COVID-19 enfeksiyonunun hem astım atağını tetikleyebileceği hem de astımlı hastalarda COVID-19 enfeksiyonunun ağır seyredebileceği unutulmamalıdır. Bir an önce tedaviye başlanılmalıdır.
Koronavirüs enfeksiyonu astım atağına neden olabilir mi? Atak sırasında neler yapalım?
Korona virüs enfeksiyonları astım atağına neden olabilir. Astım atağı geliştiğinde hastalar hekimleri ile temas kurarak eylem planına göre hareket etmelidirler. Hafif astımı olan hastalar COVID-19 riski varsa hekimiyle konuşarak tedavisini düzenleyebilirler. Ancak ağır astımı olan hastalar COVID-19 enfeksiyon riski taşıyorlarsa mutlaka sağlık kuruluşuna başvurmalıdırlar.

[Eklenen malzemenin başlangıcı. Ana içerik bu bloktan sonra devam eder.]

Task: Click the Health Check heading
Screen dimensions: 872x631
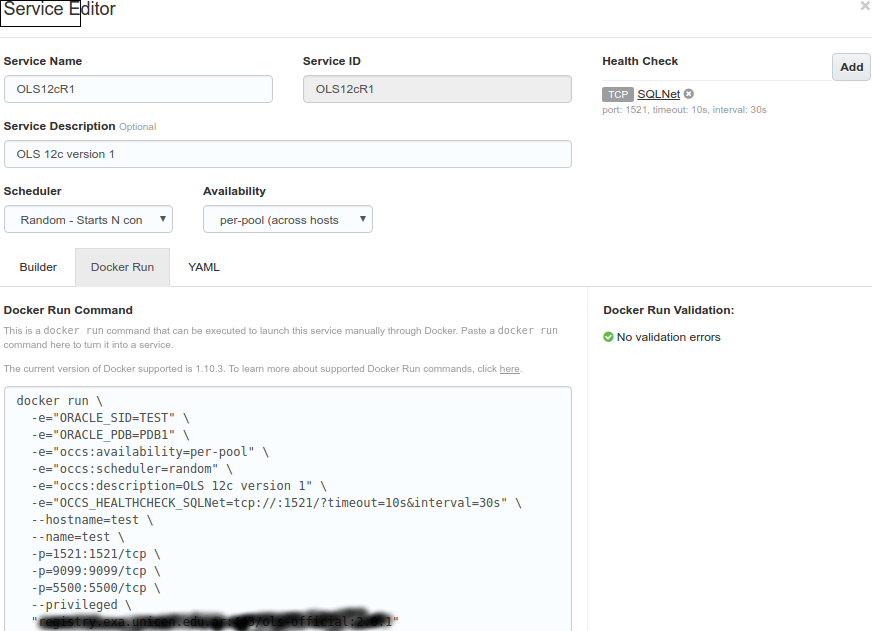Action: (x=640, y=62)
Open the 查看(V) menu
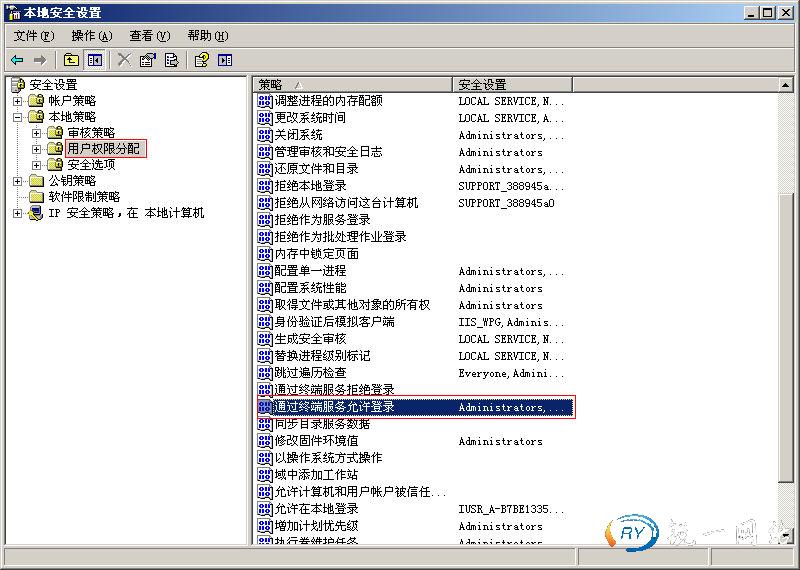 149,36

Kontrollerini düzenli yapan, herhangi bir sorunu olmayan hastalarımızın salgın döneminde hastaneye gitmeden kaçınmaları gereklidir.
Polen alerjisine bağlı astımı olanlar nelere dikkat etmelidir?

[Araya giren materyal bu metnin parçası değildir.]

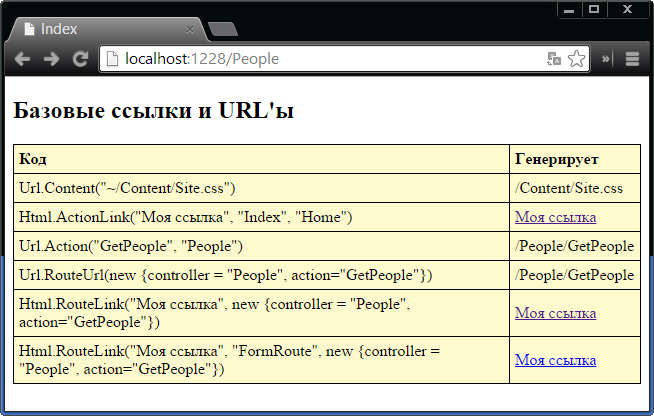Open a new tab with the blank tab button
The image size is (654, 416).
(223, 29)
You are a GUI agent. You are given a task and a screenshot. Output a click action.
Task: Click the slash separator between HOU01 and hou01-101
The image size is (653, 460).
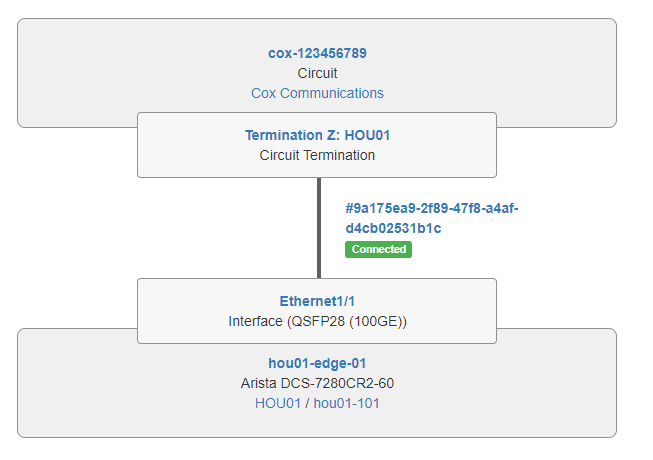point(306,403)
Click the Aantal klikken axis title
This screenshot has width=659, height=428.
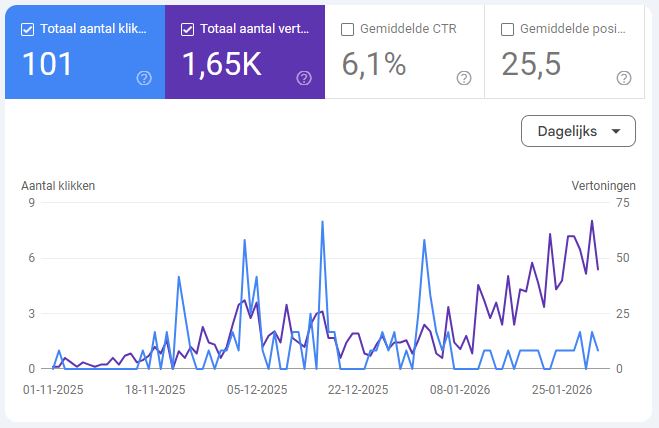[x=59, y=185]
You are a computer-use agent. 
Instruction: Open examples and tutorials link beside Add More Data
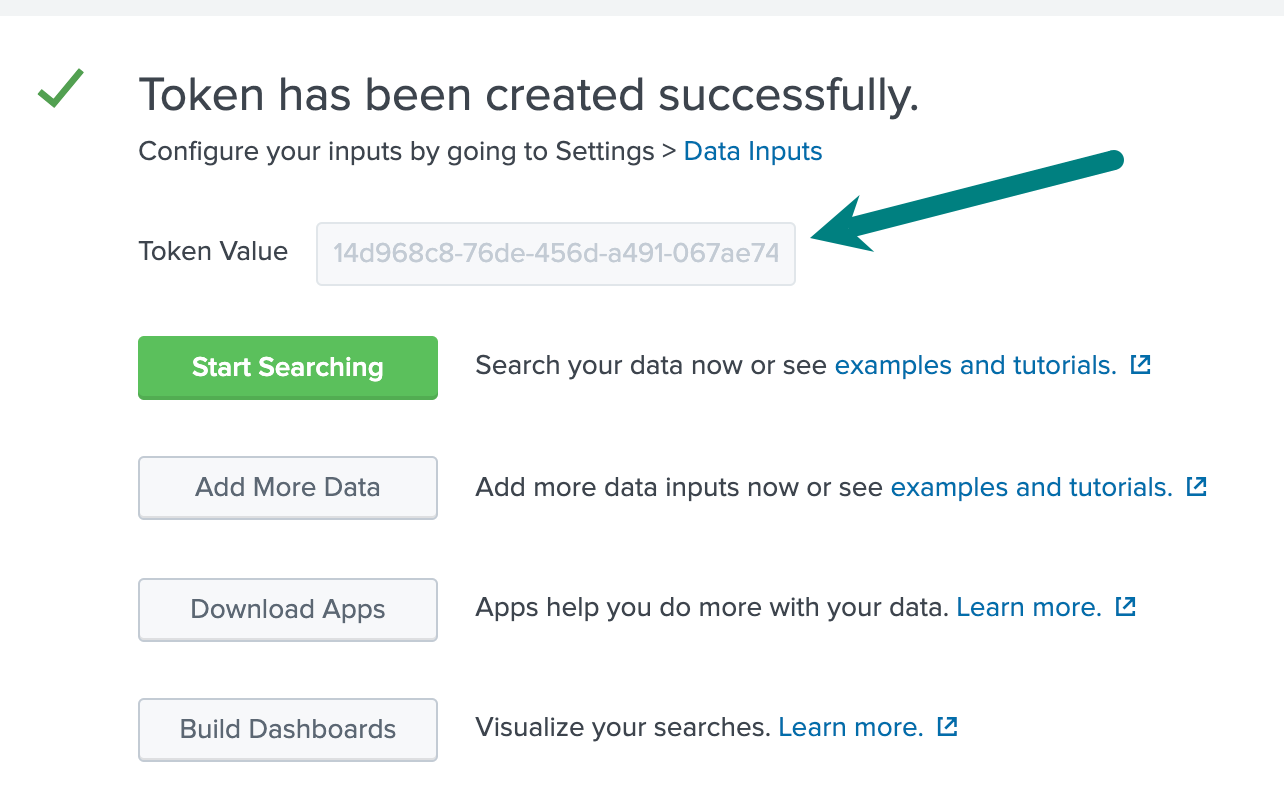coord(1031,488)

Polen alerjisi olan astımlı hastaların içinde bulunduğumuz bahar mevsiminde bazı şikayetleri olabilir. Astımlı hastalarda yoğun polenle karşılaşma sonrasında öksürük, nefes darlığı gibi bulgular ortaya çıkabilir. Beraberinde çok sık gördüğümüz alerjik nezle de varsa burun akıntısı, hapşırma, burunda kaşıntı, tıkanıklık bulguları da eşlik edebilir. Koronavirüs salgını yaşadığımız şu günlerde hastalarımız enfeksiyon geçirip geçirmediği hususunda çelişkiye düşebilirler. Klinik bulgular benzerlik gösterse de virüslere bağlı oluşan semptomlara genel bir halsizlik hali ve değişik derecelerde ateş eşlik eder. Alerjik nedenlere bağlı şikayetlerde bu belirtiler görülmez. Tekrar vurgulamak gerekirse boğaz ağrısı, ateş ve kuru bir öksürüğünüz varsa korona virüs enfeksiyonu riski açısından mutlaka bir sağlık kuruluşuna başvurmalısınız.

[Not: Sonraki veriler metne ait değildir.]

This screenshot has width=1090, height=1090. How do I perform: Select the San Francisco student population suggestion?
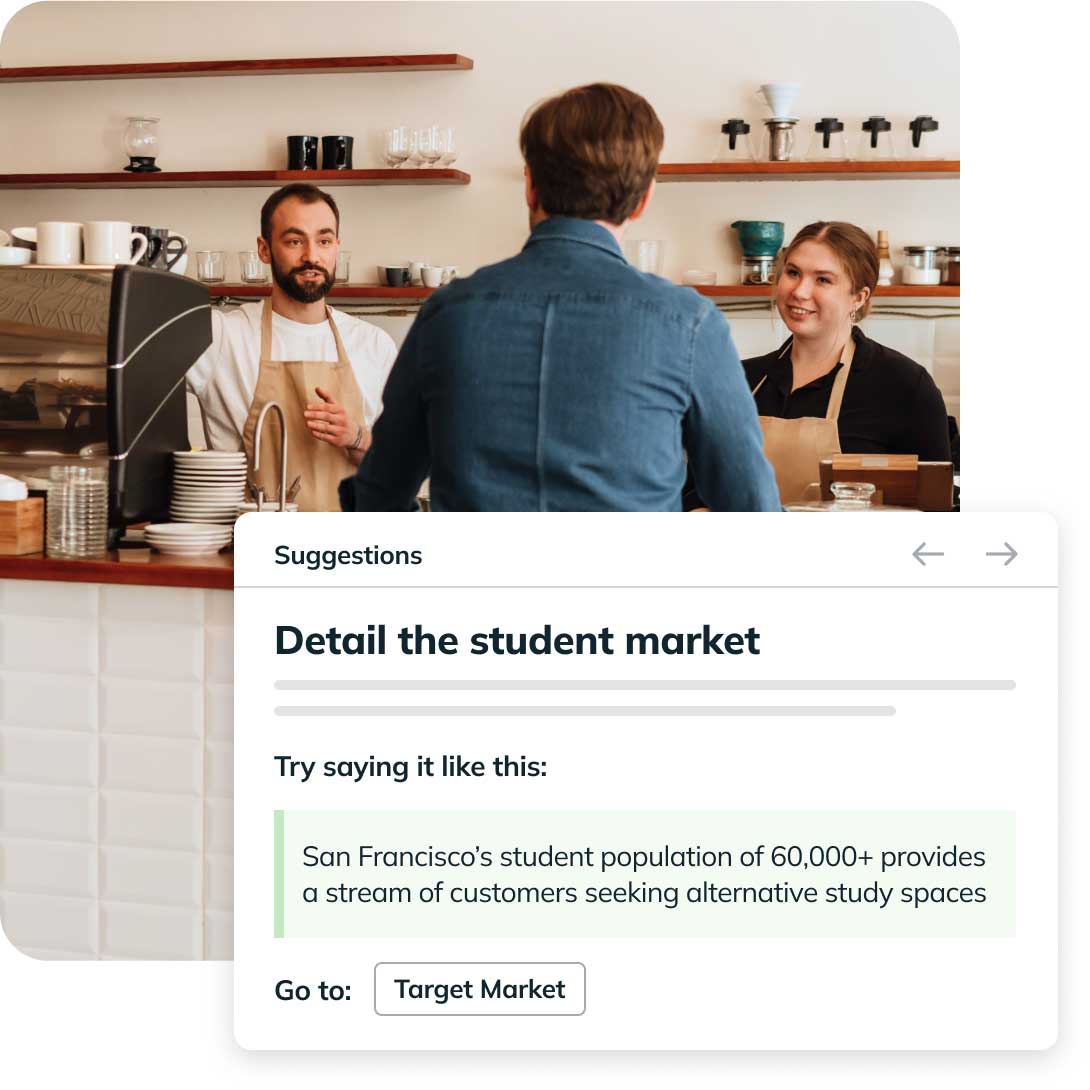(645, 874)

Koronavirüs enfeksiyonuna karşı bağışıklıklarını güçlendirmek için Astım hastaları ne yapmalıdır?
Astım hastaları dengeli beslenme, düzenli uyku ile bağışıklık sistemlerini zinde tutabilirler. Düzenli egzersiz ya da spor yapılması bağışıklığın güçlenmesine yardımcı olabilir. Bağışıklık sistemini güçlendirmek için herhangi bir takviye almalarına gerek yoktur. Bu konuda yeterli bilimsel kanıt bulunmamaktadır. Ancak astım için aldıkları tedavileri aksatmamaları ve astımlarını kötüleştiren tetikleyici faktörlerden korunmaları önemlidir.
Sonuç olarak tüm Dünyayı etkileyen korona virüs salgınından alınacak önlemler ile korunabiliriz. Kişisel önlemler bunların temelini oluşturmaktadır. Astımlı hastalarımız için koronavirüs enfeksiyonu riski artmamıştır. Ancak ağır astımlı ve astımı kontrol altında olmayan hastalarda COVID-19 enfeksiyonu daha ağır seyredebilir. Bu nedenle korunma önlemlerine uymaya daha fazla özen göstermelidirler.